Work to be completed: From the line containing "Gucci borsa a tracolla matelassé" down to the line containing "Gucci borsa Horsebit 1955 (509, 1467)" in the records below, reproduce every line exactly, ends included, and omit all others.
[Opening Data section]
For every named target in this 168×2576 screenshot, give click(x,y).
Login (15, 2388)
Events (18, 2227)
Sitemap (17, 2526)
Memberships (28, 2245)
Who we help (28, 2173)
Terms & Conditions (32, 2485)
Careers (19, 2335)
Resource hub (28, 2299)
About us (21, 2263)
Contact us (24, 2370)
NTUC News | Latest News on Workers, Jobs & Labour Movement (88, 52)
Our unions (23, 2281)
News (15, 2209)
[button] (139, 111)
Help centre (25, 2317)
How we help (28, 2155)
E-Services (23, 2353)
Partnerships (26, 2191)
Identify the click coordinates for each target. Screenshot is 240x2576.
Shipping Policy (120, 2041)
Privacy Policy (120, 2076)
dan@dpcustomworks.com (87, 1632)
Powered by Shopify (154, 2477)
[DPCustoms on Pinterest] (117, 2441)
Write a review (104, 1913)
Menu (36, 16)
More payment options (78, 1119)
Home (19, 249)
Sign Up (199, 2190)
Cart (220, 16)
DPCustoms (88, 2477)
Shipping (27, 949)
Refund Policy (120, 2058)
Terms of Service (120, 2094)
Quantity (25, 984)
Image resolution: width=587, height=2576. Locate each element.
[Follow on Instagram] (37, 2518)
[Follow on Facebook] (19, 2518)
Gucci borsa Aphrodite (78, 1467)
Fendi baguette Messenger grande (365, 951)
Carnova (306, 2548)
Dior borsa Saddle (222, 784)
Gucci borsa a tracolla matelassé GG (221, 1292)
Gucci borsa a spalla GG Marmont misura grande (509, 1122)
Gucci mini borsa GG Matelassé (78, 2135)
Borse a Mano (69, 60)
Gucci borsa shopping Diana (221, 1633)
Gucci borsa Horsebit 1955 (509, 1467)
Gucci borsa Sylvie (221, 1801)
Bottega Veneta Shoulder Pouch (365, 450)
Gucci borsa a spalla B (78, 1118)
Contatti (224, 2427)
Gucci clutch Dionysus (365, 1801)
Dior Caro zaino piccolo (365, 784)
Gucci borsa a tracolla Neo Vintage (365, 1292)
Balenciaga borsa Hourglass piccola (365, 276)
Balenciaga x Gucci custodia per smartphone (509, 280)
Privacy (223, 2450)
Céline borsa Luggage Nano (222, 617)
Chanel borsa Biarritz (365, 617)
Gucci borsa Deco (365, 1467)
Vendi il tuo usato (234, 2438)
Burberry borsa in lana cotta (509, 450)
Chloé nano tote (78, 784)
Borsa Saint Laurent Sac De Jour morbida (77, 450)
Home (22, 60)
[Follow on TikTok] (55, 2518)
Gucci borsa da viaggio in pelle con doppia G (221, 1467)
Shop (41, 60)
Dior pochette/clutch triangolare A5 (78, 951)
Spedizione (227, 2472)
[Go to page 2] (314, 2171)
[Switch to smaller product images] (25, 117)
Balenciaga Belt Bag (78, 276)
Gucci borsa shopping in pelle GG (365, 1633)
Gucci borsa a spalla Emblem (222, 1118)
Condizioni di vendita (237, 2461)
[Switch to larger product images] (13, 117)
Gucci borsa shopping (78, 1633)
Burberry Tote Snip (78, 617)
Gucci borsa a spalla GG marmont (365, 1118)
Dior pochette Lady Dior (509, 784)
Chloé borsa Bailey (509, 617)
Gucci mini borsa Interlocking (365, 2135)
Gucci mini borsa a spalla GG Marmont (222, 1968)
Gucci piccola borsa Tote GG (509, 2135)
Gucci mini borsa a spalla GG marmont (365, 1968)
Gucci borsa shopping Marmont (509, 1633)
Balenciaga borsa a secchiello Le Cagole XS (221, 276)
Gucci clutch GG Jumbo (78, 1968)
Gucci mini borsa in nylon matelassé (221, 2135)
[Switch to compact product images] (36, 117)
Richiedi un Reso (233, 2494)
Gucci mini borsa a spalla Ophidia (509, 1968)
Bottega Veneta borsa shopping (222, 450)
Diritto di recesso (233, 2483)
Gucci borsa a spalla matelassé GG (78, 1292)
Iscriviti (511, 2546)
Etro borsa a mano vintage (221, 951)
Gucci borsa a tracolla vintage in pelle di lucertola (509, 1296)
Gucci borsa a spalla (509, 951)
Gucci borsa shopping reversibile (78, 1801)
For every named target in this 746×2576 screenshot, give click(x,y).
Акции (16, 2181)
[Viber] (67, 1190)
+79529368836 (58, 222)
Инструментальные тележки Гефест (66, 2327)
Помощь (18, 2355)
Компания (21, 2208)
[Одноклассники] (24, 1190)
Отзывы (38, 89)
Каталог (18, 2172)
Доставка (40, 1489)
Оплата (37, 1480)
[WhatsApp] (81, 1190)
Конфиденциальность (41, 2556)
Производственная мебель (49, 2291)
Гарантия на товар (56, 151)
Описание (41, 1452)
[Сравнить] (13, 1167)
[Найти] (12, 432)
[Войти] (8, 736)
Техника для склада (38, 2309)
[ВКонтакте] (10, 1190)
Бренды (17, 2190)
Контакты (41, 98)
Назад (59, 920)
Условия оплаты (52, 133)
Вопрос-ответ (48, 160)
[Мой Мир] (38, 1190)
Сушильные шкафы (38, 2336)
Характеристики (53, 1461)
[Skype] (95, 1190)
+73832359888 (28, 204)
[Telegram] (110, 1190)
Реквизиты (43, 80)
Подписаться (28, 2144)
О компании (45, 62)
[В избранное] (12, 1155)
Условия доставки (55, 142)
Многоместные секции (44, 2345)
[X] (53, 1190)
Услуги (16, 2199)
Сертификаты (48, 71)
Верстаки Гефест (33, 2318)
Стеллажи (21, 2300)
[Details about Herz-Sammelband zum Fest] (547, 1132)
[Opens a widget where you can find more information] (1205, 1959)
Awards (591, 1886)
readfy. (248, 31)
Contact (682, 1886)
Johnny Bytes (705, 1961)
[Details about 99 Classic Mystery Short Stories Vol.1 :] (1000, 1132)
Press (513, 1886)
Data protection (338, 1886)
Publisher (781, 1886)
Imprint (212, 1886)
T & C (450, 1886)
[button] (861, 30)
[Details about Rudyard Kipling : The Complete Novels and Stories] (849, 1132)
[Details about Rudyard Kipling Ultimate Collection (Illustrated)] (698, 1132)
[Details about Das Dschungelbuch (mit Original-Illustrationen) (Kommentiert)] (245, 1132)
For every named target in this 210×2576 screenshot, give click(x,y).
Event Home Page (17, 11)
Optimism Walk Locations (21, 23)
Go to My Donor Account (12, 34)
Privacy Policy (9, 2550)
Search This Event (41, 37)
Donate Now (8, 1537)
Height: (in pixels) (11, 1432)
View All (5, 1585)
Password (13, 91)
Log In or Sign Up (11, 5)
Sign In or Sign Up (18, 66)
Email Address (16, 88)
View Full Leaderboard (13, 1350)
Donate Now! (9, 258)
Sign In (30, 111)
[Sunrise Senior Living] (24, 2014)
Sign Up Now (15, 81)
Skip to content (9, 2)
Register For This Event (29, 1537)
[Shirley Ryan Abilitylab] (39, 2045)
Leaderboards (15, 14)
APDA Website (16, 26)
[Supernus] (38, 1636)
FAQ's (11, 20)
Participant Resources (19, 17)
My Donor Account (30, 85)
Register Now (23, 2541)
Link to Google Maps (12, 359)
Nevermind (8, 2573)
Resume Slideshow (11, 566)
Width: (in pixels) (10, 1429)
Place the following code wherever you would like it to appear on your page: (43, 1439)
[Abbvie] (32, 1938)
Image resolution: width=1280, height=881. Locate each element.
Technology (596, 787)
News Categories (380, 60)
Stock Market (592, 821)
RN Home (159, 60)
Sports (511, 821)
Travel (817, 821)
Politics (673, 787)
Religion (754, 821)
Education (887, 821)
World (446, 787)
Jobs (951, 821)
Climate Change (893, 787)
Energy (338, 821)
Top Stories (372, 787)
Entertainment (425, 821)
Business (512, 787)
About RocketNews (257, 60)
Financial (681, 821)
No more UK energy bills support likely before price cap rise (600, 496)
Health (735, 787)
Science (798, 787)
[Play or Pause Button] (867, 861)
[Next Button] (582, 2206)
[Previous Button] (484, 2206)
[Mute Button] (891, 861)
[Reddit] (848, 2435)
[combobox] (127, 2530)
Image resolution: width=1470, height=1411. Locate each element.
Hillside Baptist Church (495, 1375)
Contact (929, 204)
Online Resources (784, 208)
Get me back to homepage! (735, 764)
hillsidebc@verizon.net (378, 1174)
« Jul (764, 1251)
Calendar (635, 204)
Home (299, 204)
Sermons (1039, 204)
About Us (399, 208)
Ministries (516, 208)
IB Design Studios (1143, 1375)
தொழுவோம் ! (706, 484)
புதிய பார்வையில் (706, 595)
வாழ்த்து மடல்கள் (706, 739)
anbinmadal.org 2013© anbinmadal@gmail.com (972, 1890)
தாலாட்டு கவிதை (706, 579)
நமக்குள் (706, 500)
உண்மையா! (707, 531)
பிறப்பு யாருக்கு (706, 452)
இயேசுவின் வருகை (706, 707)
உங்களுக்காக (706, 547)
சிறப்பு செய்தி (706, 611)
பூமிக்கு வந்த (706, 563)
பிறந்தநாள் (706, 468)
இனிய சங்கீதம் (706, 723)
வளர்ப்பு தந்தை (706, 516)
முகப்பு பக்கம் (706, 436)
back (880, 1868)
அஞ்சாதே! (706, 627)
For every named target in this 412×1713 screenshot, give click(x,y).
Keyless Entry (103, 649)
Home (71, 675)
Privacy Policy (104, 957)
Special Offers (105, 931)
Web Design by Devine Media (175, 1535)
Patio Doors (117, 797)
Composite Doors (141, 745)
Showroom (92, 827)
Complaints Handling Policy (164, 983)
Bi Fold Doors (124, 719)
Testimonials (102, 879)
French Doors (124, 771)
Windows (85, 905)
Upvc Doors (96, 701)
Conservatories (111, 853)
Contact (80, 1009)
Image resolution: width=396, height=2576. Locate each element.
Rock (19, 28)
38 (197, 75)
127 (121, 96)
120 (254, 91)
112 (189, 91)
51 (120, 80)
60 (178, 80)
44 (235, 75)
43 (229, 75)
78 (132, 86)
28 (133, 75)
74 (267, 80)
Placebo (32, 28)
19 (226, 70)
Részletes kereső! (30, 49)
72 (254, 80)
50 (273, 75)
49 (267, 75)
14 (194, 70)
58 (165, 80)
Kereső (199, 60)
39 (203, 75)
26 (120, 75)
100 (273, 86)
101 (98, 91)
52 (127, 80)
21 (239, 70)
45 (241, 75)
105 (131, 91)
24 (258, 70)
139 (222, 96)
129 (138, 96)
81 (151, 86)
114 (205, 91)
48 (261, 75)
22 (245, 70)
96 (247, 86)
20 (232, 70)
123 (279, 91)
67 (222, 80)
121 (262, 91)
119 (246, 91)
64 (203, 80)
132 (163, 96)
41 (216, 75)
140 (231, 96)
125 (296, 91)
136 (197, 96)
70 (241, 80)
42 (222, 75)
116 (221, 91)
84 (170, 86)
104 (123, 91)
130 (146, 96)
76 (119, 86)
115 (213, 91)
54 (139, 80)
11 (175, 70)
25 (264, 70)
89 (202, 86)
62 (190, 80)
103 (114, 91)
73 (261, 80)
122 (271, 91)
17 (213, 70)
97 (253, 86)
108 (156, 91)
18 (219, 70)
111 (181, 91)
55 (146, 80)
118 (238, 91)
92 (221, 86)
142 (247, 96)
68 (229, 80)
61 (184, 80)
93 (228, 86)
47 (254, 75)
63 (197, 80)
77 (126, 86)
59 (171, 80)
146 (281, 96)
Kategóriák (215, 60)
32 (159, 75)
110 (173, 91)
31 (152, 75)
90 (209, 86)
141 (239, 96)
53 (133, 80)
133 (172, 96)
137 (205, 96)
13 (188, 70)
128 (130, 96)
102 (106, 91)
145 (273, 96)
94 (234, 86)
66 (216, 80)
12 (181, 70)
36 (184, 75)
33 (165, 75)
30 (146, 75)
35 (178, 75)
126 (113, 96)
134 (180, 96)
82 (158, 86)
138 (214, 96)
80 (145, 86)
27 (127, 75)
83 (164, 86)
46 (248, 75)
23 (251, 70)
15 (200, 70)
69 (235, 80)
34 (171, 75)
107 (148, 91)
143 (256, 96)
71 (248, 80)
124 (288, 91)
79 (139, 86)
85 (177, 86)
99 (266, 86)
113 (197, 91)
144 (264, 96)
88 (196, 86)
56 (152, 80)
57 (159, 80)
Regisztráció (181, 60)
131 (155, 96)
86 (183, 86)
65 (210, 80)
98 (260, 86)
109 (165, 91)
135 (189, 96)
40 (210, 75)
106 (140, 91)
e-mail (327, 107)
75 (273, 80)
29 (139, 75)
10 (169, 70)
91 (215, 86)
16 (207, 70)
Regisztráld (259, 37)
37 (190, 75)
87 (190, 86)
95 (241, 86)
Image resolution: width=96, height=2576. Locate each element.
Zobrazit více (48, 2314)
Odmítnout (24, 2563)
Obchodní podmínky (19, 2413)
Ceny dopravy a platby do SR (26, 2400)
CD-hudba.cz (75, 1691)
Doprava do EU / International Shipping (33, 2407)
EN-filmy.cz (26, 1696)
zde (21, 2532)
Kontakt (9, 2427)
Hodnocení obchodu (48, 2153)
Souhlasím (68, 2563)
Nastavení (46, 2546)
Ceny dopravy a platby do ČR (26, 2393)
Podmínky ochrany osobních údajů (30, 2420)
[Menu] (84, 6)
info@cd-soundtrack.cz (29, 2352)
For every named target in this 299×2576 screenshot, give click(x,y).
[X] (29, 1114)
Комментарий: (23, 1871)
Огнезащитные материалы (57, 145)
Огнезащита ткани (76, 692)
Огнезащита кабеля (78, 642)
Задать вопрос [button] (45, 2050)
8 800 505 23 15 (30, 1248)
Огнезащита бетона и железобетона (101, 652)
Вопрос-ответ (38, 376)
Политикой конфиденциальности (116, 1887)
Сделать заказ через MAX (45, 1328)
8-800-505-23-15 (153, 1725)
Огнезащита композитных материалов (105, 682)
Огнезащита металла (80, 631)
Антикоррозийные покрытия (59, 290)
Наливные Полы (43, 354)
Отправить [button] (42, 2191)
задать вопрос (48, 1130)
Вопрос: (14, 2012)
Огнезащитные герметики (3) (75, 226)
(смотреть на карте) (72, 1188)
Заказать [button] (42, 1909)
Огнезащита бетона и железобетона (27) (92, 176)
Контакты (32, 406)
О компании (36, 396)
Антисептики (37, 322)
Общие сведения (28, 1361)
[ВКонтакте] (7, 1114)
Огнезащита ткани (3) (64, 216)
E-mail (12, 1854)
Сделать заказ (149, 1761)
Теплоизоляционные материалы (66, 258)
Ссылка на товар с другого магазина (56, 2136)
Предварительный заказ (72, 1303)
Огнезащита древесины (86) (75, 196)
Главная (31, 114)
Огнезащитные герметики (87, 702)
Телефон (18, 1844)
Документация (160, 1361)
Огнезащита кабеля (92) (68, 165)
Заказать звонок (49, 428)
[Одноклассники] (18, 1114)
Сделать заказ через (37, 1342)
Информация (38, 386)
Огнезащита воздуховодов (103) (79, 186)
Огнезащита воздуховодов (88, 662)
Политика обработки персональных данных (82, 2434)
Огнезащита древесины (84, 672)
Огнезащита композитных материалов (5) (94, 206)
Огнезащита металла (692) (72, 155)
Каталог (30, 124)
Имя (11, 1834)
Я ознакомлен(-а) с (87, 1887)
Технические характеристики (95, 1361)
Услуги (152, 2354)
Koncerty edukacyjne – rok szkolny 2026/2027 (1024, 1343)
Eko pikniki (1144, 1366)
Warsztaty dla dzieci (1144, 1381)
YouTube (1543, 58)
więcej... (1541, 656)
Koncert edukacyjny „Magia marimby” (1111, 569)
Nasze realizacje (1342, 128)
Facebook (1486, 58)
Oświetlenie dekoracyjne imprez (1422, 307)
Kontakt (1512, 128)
[Closing Data section]
Result for this exercise:
Gucci borsa a tracolla matelassé GG (221, 1292)
Gucci borsa a spalla GG Marmont misura grande (509, 1122)
Gucci mini borsa GG Matelassé (78, 2135)
Borse a Mano (69, 60)
Gucci borsa shopping Diana (221, 1633)
Gucci borsa Horsebit 1955 (509, 1467)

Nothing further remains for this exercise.